What the task asks:
From the entries below, retype only the lines from the one with "Категории (360, 66)" through the one with "Карта сайта (512, 2170)", exactly as written.

-------- The data

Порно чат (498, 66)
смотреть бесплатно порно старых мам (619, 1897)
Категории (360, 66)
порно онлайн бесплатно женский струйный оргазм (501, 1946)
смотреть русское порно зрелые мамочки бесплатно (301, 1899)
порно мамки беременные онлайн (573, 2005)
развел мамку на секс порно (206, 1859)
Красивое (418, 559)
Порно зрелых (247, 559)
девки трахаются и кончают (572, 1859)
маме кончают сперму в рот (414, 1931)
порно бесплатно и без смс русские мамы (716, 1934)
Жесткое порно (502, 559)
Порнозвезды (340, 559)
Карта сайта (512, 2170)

----------------
-------- The data

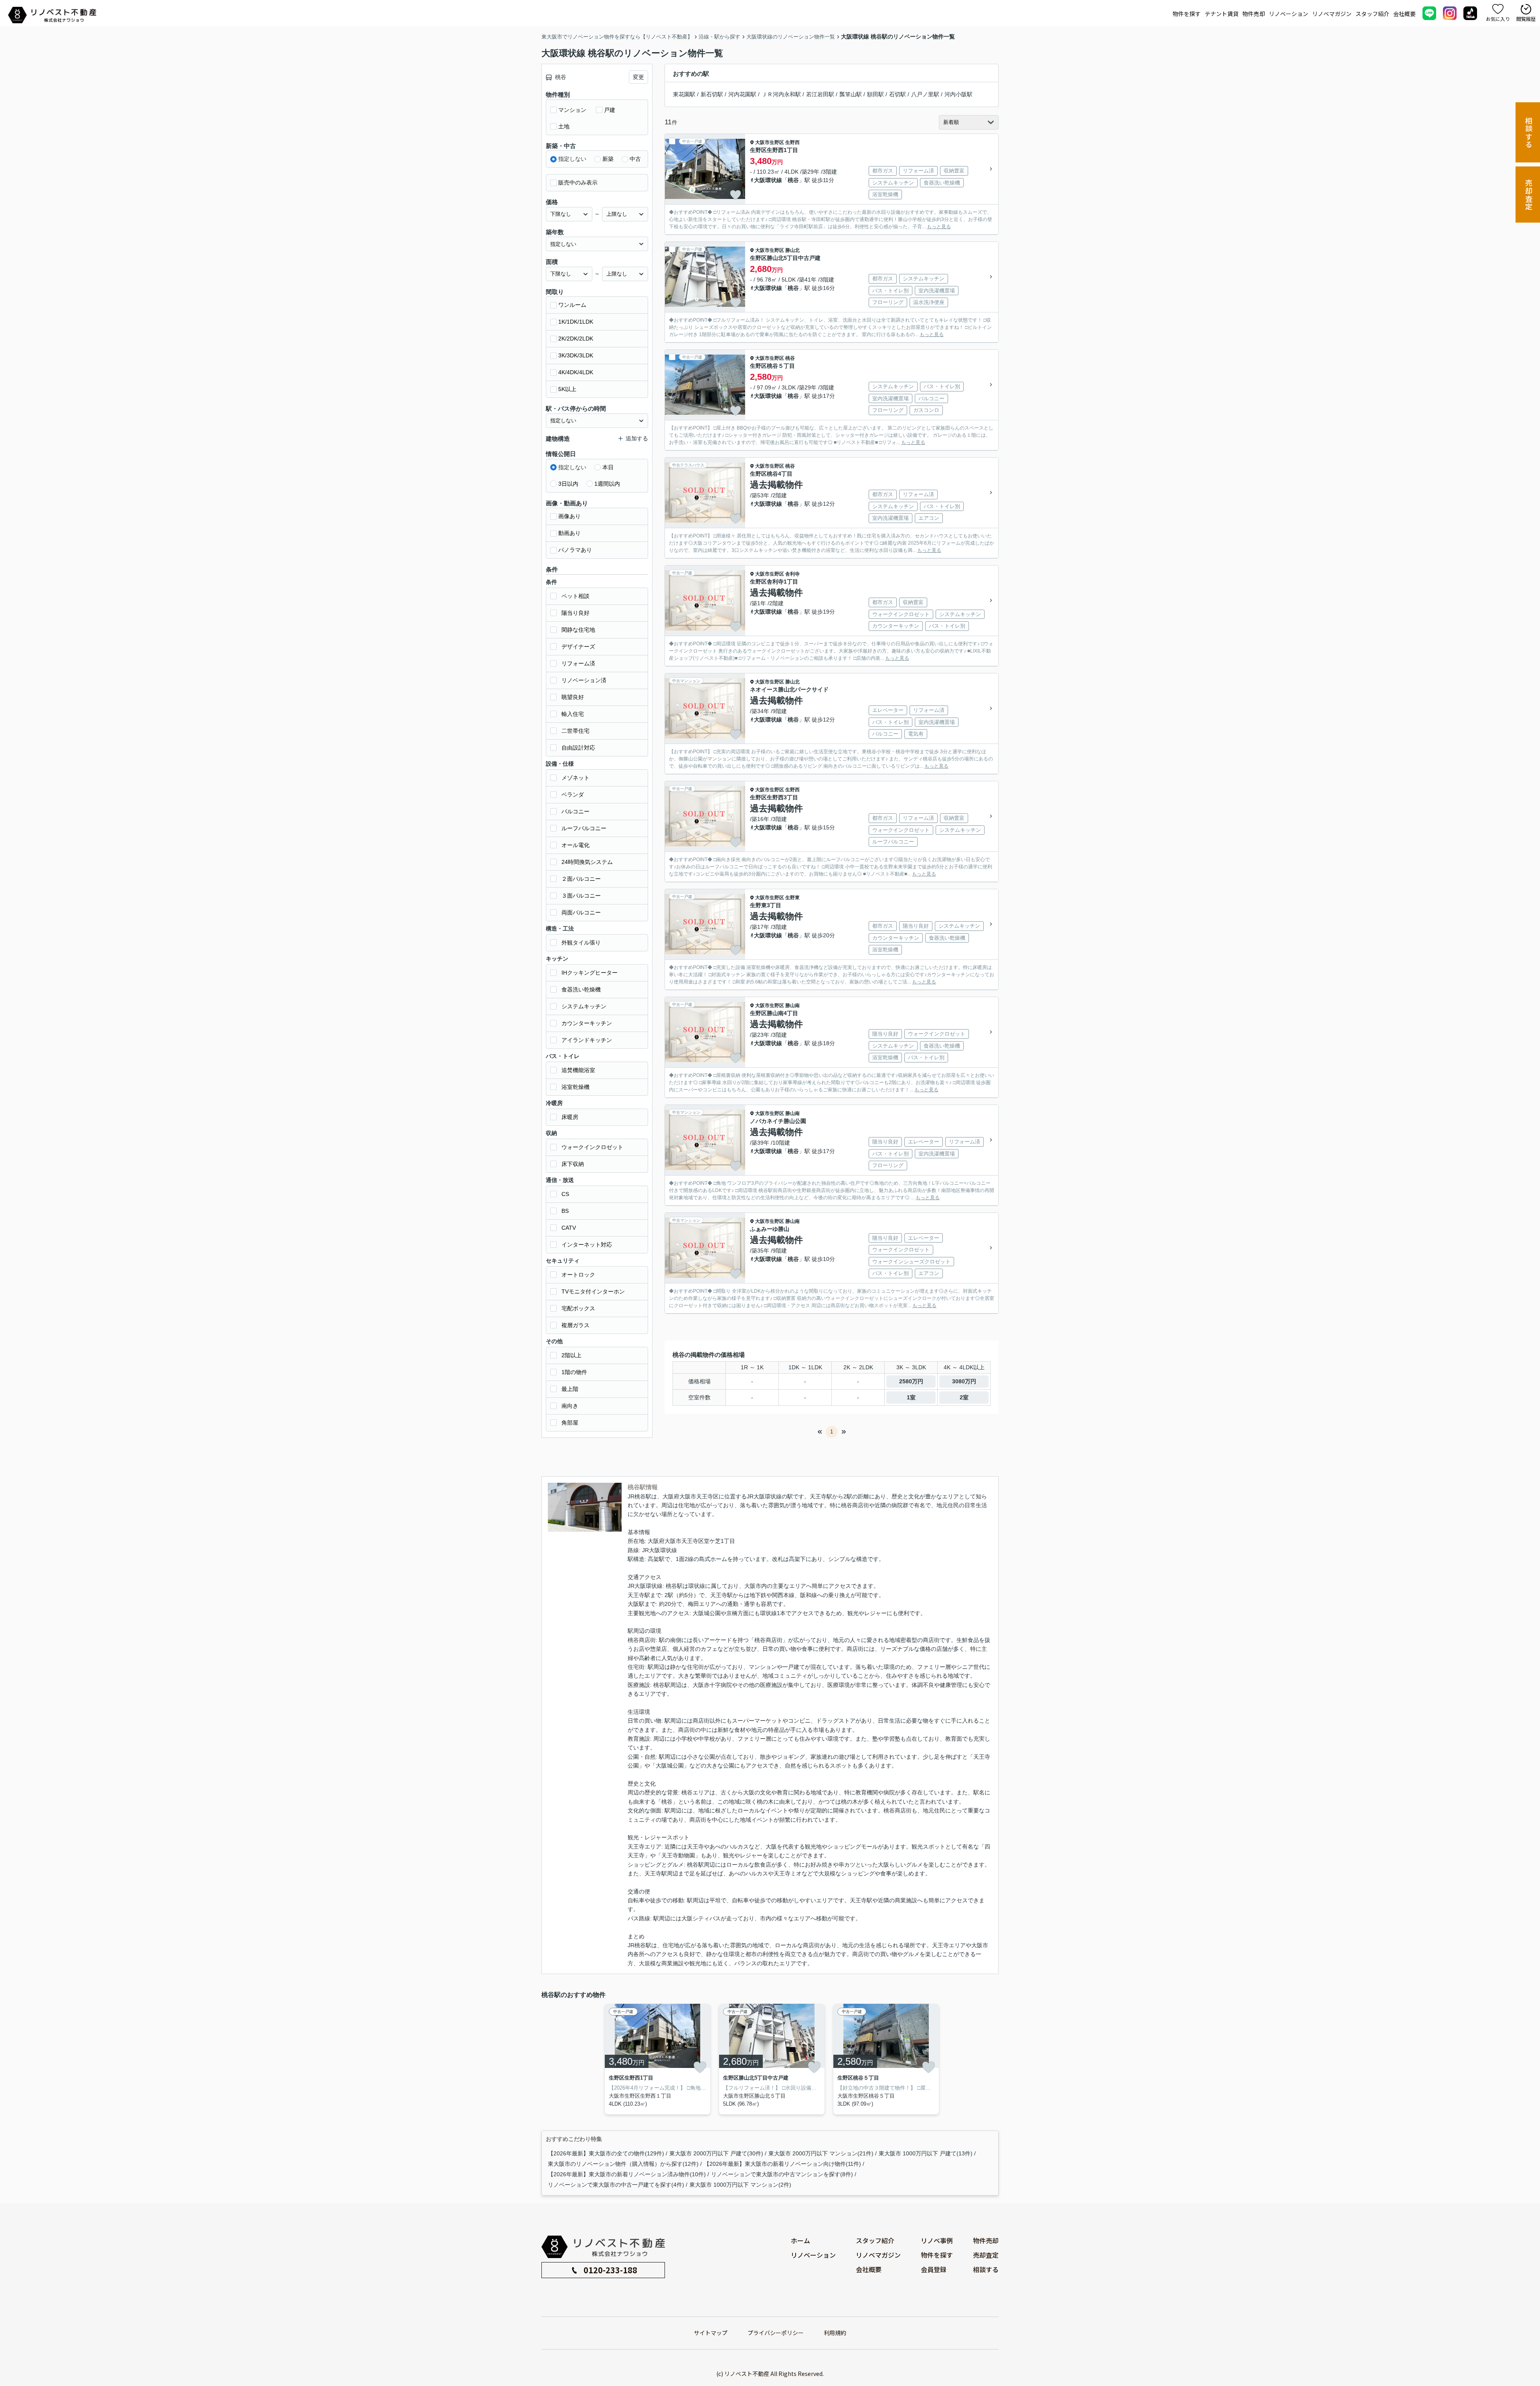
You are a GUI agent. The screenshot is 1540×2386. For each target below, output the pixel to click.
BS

----------------

Completed exercise:
Категории (360, 66)
порно онлайн бесплатно женский струйный оргазм (501, 1946)
смотреть русское порно зрелые мамочки бесплатно (301, 1899)
порно мамки беременные онлайн (573, 2005)
развел мамку на секс порно (206, 1859)
Красивое (418, 559)
Порно зрелых (247, 559)
девки трахаются и кончают (572, 1859)
маме кончают сперму в рот (414, 1931)
порно бесплатно и без смс русские мамы (716, 1934)
Жесткое порно (502, 559)
Порнозвезды (340, 559)
Карта сайта (512, 2170)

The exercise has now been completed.